Flowise, a widely-deployed open-source drag-and-drop LLM flow builder, fails to enforce authorization checks on all CRUD endpoints for its OpenAI Assistants Vector Store — any holder of a valid API key, regardless of intended privilege level, can read, modify, or delete vector store contents without restriction. Vector stores in Flowise deployments commonly underpin production RAG pipelines indexed with proprietary enterprise documents, making unauthorized access a direct path to sensitive data exfiltration or knowledge-base poisoning. No public exploit or CISA KEV entry exists yet, but exploitation is trivial for anyone with any API credential: a single HTTP request to `/api/v1/openai-assistants-vector-store` is sufficient. Organizations running Flowise prior to 3.1.2 should patch immediately; as an interim control, restrict the vector store API path at the reverse proxy layer to trusted source IPs only.

Is CVE-2026-46444 actively exploited?

No confirmed active exploitation of CVE-2026-46444 has been reported, but organizations should still patch proactively.

How to fix CVE-2026-46444?

1. Upgrade to Flowise 3.1.2 — the only full remediation. 2. Until patched, configure your reverse proxy (nginx/Caddy) to block external access to the `/api/v1/openai-assistants-vector-store` path; allow only from trusted internal IP ranges. 3. Audit all active Flowise API keys and revoke any shared, embedded, or orphaned credentials. 4. Review vector store contents for unauthorized modifications or injected entries by comparing against known-good indexed documents. 5. Enable access logging on Flowise API calls and alert on unexpected CRUD requests to the vector store path. 6. If compromise is suspected, rebuild all vector stores from validated source documents and rotate all API keys.

What systems are affected by CVE-2026-46444?

This vulnerability affects the following AI/ML architecture patterns: RAG pipelines, agent frameworks, vector databases, LLM application platforms.

What is the CVSS score for CVE-2026-46444?

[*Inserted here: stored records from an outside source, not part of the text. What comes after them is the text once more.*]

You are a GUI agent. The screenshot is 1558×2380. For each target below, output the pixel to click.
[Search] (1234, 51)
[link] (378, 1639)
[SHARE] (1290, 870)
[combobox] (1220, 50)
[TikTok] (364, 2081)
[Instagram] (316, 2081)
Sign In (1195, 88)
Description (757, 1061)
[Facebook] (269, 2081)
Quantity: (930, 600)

No CVSS score has been assigned yet.

What is the AI security impact?

Affected AI Architectures

RAG pipelinesagent frameworksvector databasesLLM application platforms

MITRE ATLAS Techniques

AML.T0012 Valid Accounts

AML.T0036 Data from Information Repositories

AML.T0049 Exploit Public-Facing Application

AML.T0070 RAG Poisoning

AML.T0085.000 RAG Databases

Compliance Controls Affected

EU AI Act: Art. 9

ISO 42001: A.8.4

NIST AI RMF: MANAGE 2.2

OWASP LLM Top 10: LLM08

What are the technical details?

Original Advisory

Flowise is a drag & drop user interface to build a customized large language model flow. Prior to version 3.1.2, all CRUD endpoints for OpenAI Assistants Vector Store have no authentication middleware and the route path /api/v1/openai-assistants-vector-store is not in WHITELIST_URLS. However, it is also not protected by the main auth middleware when accessed via API key — the route requires API key auth (not whitelisted), but no permission checks exist on any operation. This issue has been patched in version 3.1.2.

Exploitation Scenario

An attacker who has obtained any Flowise API key — whether through a leaked `.env` file in a public repo, a compromised developer account, or social engineering — sends a standard HTTP GET request to `/api/v1/openai-assistants-vector-store` with the key in the Authorization header. The server processes the request without any permission check and returns all vector store metadata. The attacker follows up with file-level read operations to extract indexed documents — potentially including internal policies, customer data, or proprietary research used in the organization's RAG assistant. They then craft replacement content containing indirect prompt injection payloads and upload it via the PUT/POST endpoints, poisoning future LLM responses for all users of the assistant without any visible system error or alert.